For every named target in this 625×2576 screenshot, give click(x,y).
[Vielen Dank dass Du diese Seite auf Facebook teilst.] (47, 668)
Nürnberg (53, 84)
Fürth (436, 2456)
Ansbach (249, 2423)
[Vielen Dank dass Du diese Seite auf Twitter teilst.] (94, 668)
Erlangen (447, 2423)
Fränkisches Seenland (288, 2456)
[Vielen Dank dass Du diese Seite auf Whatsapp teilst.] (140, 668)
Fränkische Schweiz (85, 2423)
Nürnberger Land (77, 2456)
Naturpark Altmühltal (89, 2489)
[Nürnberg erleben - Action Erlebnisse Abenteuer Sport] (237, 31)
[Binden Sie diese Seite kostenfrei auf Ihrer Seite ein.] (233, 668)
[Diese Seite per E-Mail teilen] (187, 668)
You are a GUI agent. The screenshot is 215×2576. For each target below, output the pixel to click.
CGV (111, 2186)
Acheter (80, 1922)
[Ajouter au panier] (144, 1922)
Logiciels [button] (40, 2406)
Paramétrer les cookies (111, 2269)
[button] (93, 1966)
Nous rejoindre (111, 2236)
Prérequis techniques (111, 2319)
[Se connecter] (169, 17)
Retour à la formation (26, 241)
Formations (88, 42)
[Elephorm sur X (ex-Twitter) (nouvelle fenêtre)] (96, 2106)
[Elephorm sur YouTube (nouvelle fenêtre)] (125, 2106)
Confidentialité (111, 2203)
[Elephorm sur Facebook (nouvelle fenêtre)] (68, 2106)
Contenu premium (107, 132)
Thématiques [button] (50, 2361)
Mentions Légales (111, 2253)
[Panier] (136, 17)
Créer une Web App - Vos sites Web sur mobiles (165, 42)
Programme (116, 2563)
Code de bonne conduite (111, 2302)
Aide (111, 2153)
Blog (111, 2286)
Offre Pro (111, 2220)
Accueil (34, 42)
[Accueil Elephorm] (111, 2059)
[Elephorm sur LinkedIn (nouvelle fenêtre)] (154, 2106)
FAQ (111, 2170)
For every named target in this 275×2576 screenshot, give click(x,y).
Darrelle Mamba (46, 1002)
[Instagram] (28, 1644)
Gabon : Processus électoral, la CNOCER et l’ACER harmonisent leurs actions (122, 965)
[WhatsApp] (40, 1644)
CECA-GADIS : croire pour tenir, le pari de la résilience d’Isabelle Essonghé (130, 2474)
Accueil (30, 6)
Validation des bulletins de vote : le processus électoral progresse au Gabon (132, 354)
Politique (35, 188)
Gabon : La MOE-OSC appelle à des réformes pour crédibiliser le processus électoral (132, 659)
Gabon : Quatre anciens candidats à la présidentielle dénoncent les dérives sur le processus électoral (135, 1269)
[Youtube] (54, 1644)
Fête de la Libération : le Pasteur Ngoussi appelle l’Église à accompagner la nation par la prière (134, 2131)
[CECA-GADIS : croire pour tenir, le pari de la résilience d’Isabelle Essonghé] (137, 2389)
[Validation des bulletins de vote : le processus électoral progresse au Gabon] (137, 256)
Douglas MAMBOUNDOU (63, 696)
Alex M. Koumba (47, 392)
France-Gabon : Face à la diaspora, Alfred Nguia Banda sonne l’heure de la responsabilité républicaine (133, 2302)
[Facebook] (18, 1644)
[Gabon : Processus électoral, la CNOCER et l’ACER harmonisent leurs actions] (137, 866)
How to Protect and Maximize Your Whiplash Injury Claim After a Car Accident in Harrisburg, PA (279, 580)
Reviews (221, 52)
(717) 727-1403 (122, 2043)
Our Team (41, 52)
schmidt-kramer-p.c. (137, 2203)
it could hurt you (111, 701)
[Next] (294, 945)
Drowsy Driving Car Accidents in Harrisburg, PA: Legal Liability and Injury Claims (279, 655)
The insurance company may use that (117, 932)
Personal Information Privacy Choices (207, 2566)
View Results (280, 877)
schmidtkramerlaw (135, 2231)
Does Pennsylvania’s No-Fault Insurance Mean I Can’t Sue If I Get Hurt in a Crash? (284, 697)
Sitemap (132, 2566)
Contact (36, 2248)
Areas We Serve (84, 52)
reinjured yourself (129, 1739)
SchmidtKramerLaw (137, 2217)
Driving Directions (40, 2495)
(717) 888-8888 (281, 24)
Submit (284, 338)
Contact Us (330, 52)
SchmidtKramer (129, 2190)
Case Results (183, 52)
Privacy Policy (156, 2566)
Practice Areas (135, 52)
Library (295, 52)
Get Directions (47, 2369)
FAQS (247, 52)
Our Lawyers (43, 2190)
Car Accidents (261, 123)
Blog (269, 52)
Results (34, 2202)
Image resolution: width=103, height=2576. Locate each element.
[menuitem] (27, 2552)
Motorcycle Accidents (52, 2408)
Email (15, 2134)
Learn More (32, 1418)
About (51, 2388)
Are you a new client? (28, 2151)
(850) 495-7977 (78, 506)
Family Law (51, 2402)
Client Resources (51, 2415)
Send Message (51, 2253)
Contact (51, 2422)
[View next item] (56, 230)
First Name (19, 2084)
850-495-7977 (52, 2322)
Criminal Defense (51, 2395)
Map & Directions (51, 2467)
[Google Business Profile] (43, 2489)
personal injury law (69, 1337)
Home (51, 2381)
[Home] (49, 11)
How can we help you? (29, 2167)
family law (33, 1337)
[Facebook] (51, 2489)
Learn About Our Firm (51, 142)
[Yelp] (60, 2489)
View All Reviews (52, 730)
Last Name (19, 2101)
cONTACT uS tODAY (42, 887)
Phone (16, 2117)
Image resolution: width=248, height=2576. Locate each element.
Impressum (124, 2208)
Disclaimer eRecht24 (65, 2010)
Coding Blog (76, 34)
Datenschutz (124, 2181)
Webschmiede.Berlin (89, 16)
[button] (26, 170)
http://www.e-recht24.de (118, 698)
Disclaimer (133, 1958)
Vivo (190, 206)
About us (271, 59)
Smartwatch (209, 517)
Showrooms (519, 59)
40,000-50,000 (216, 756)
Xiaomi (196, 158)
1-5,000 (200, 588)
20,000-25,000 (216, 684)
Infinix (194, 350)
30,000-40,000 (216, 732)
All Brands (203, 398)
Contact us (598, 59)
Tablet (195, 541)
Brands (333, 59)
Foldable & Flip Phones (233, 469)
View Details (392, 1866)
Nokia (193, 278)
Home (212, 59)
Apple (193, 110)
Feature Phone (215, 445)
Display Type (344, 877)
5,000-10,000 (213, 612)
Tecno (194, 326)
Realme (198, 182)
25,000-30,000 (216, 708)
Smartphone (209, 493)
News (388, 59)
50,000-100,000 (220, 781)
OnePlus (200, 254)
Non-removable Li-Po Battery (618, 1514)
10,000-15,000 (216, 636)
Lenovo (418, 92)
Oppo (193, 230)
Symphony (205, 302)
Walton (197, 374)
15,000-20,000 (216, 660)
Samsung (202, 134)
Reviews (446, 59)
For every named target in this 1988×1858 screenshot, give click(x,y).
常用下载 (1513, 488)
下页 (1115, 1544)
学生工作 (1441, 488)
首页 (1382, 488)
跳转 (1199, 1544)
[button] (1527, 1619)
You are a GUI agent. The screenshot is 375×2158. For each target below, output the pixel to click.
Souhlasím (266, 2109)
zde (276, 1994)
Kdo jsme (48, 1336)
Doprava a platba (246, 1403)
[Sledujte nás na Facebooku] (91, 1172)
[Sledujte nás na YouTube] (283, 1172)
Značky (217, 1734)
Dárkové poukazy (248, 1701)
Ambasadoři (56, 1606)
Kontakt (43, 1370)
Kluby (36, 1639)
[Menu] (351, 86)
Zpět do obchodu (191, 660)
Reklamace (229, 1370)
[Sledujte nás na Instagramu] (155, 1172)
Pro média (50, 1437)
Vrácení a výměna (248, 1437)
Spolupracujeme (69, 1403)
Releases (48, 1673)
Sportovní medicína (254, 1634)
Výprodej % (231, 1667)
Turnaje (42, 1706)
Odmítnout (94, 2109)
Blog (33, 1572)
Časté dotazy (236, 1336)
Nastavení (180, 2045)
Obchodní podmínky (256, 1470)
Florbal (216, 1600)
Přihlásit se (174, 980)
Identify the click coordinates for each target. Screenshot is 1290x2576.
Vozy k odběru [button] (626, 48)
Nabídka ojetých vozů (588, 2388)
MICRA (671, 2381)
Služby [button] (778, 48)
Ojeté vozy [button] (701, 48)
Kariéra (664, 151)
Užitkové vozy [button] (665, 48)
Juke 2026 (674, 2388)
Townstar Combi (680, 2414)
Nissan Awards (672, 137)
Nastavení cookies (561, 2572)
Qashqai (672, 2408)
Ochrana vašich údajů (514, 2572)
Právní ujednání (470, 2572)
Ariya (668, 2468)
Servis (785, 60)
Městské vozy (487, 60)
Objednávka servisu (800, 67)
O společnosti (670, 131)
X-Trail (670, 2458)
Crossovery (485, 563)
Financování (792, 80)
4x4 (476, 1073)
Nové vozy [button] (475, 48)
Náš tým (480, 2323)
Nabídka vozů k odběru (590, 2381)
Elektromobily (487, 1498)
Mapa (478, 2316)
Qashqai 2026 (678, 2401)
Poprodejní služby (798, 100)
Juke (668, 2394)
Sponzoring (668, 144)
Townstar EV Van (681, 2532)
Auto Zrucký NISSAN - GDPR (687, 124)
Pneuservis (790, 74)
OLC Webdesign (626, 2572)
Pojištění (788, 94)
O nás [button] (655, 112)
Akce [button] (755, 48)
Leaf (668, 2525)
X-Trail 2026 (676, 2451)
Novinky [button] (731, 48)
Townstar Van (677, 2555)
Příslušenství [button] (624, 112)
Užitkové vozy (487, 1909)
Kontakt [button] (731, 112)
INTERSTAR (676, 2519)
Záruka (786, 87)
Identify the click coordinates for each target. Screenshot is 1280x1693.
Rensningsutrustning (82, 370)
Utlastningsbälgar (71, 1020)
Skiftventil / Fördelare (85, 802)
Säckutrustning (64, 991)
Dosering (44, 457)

----------------

DIRECTIVE :: Can you copy the material above word for word, starting with the line that contains "Releases (48, 1673)" and going on through the line that contains "Ojeté vozy [button] (701, 48)"?

IN RESPONSE ::
Releases (48, 1673)
Sportovní medicína (254, 1634)
Výprodej % (231, 1667)
Turnaje (42, 1706)
Odmítnout (94, 2109)
Blog (33, 1572)
Časté dotazy (236, 1336)
Nastavení (180, 2045)
Obchodní podmínky (256, 1470)
Florbal (216, 1600)
Přihlásit se (174, 980)
Identify the click coordinates for each target. Screenshot is 1290x2576.
Vozy k odběru [button] (626, 48)
Nabídka ojetých vozů (588, 2388)
MICRA (671, 2381)
Služby [button] (778, 48)
Ojeté vozy [button] (701, 48)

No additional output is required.